• _What you have to do_
Please return every line of the items below that contains the string "height", treating uppercase and lowercase as different.

• _Material provided_

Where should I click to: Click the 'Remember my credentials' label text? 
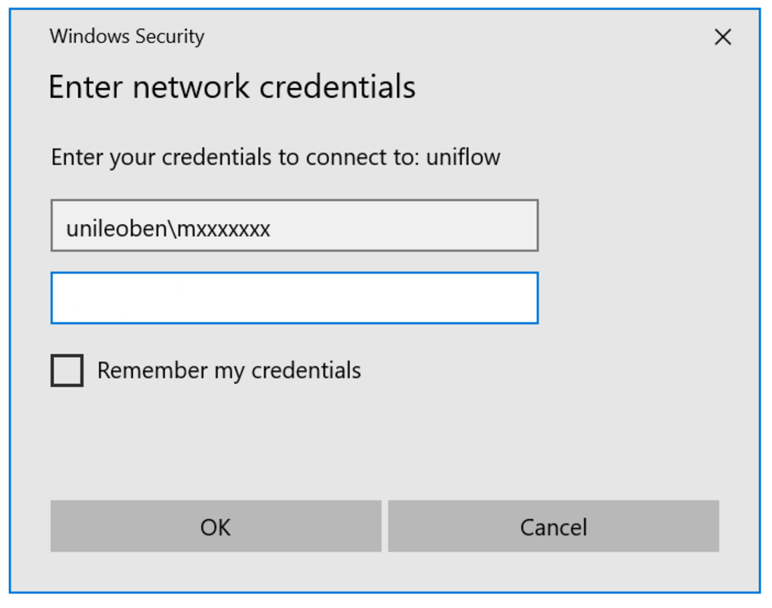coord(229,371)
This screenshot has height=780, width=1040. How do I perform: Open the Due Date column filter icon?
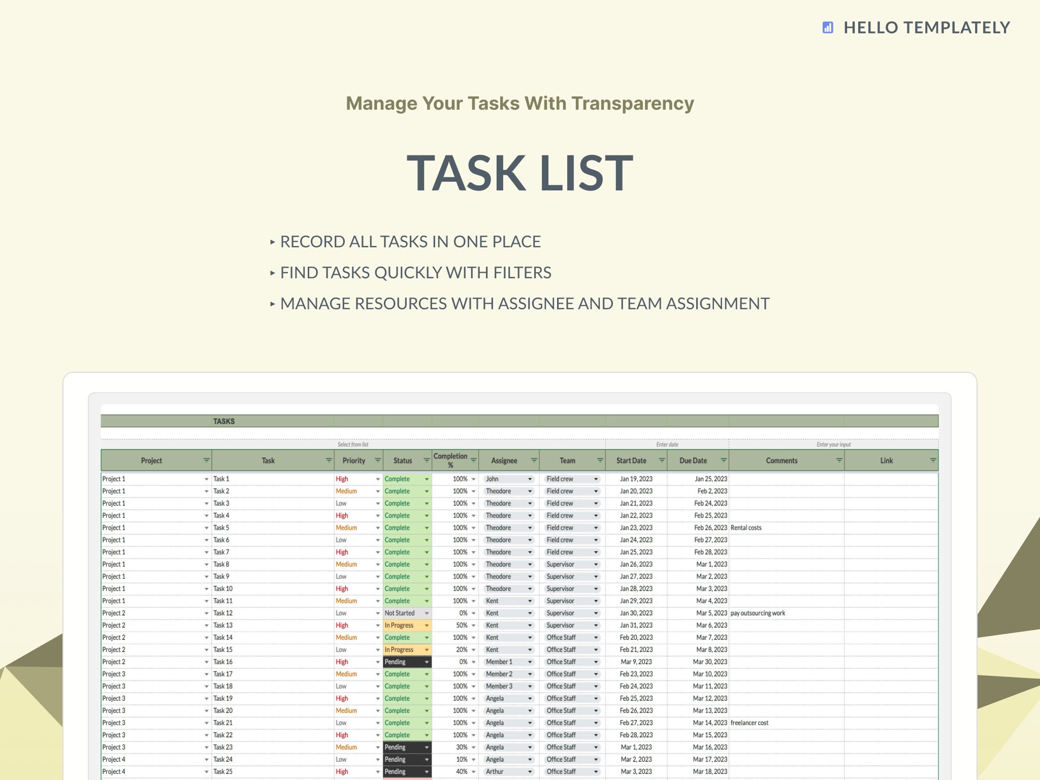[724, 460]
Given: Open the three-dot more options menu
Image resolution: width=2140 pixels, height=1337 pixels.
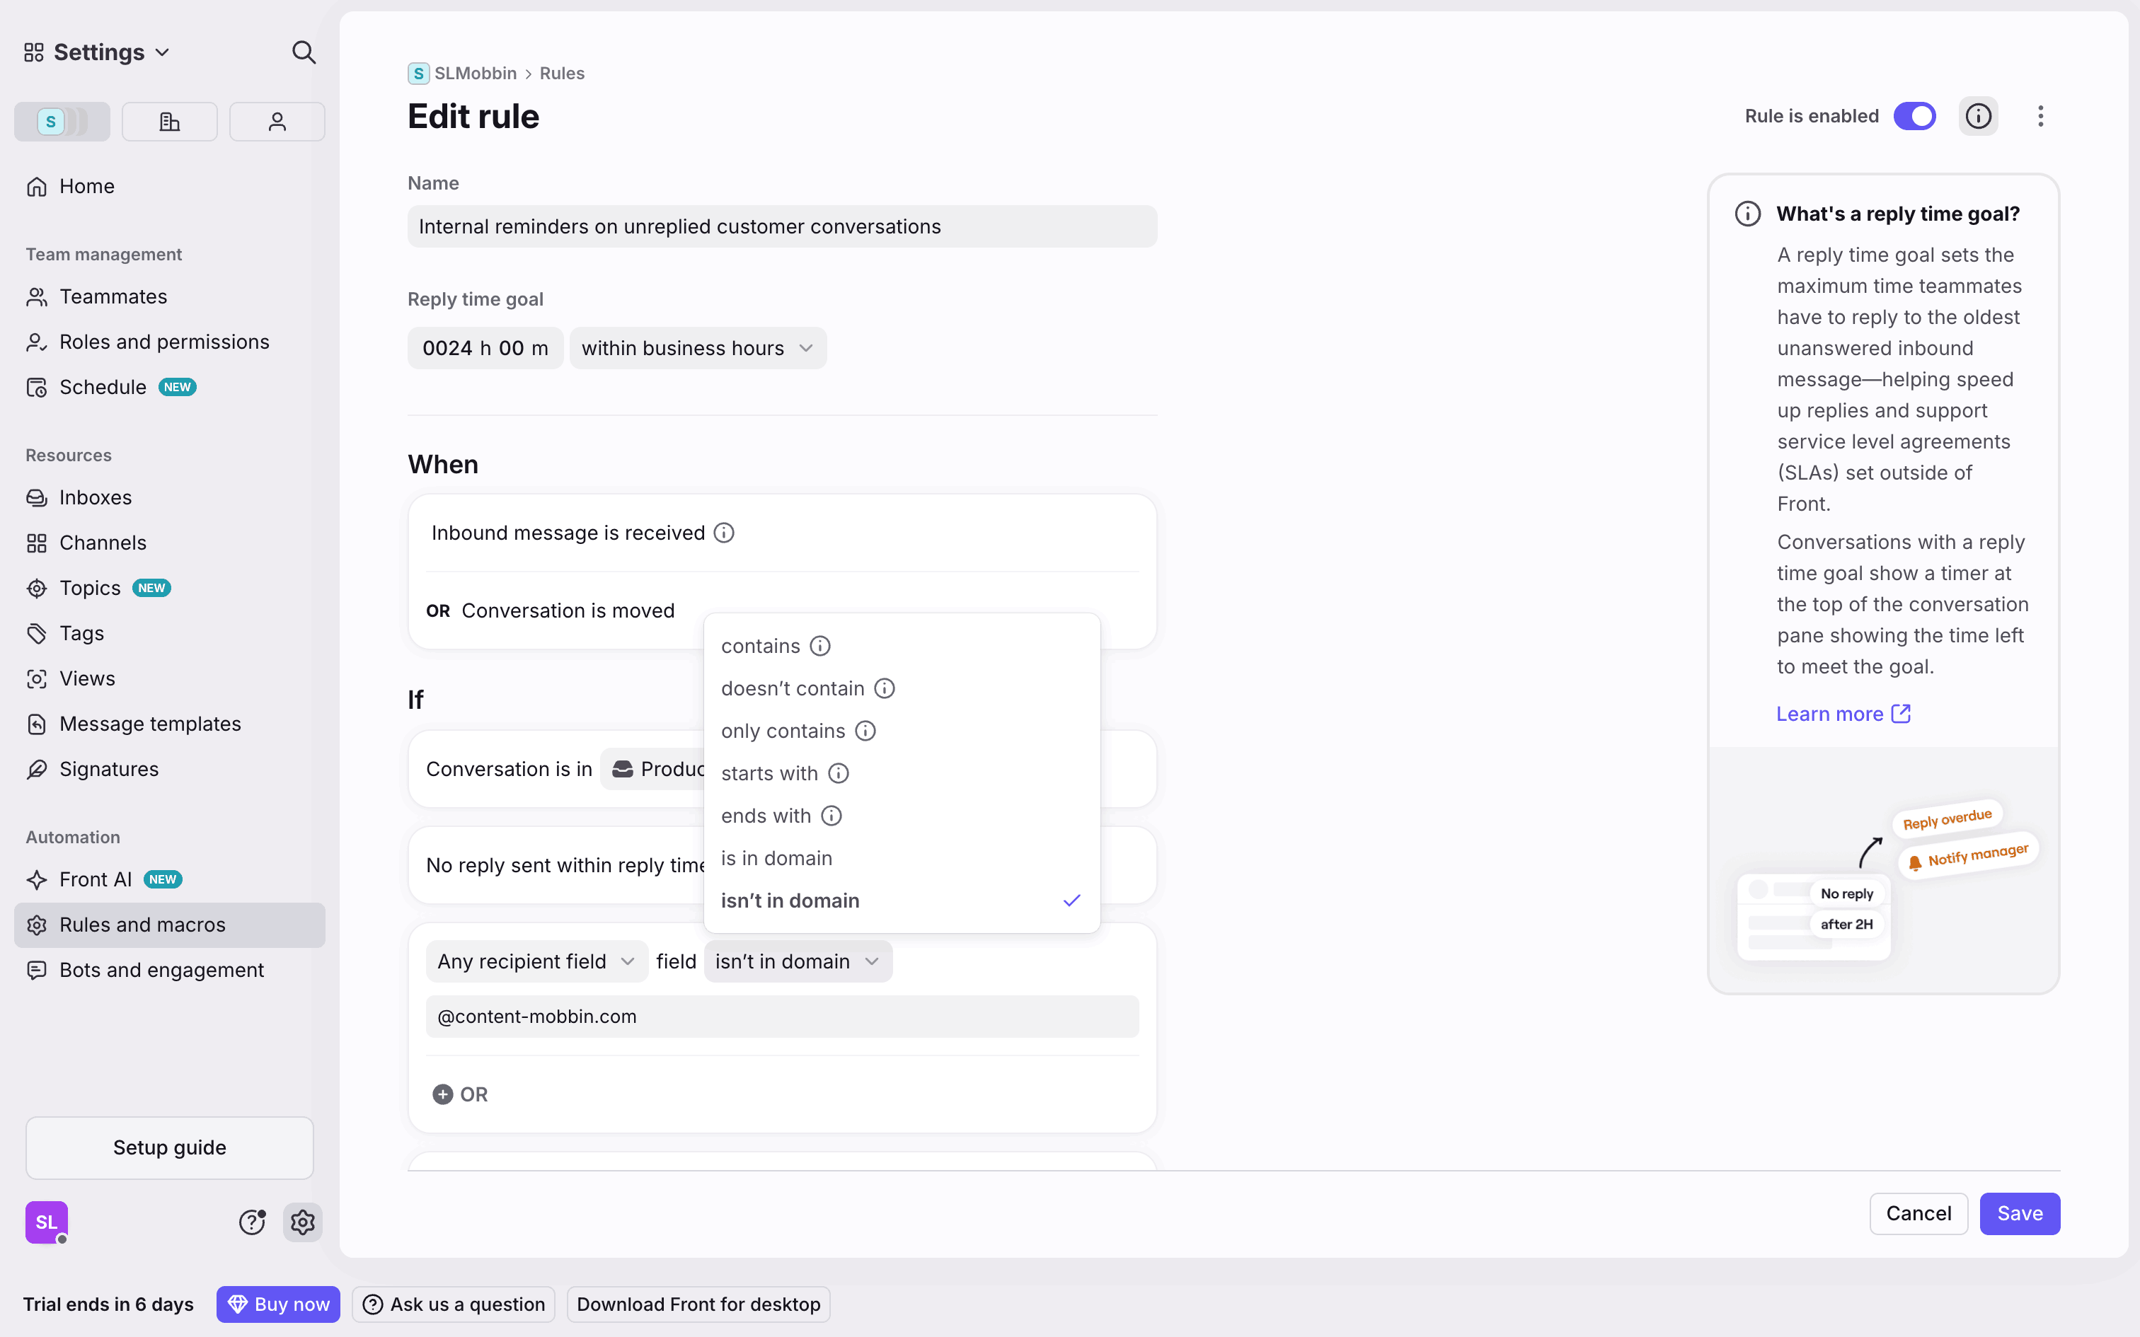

• _Task result_
This screenshot has height=780, width=1040. How do I perform: Open the Due Date column filter icon?
Image resolution: width=2140 pixels, height=1337 pixels.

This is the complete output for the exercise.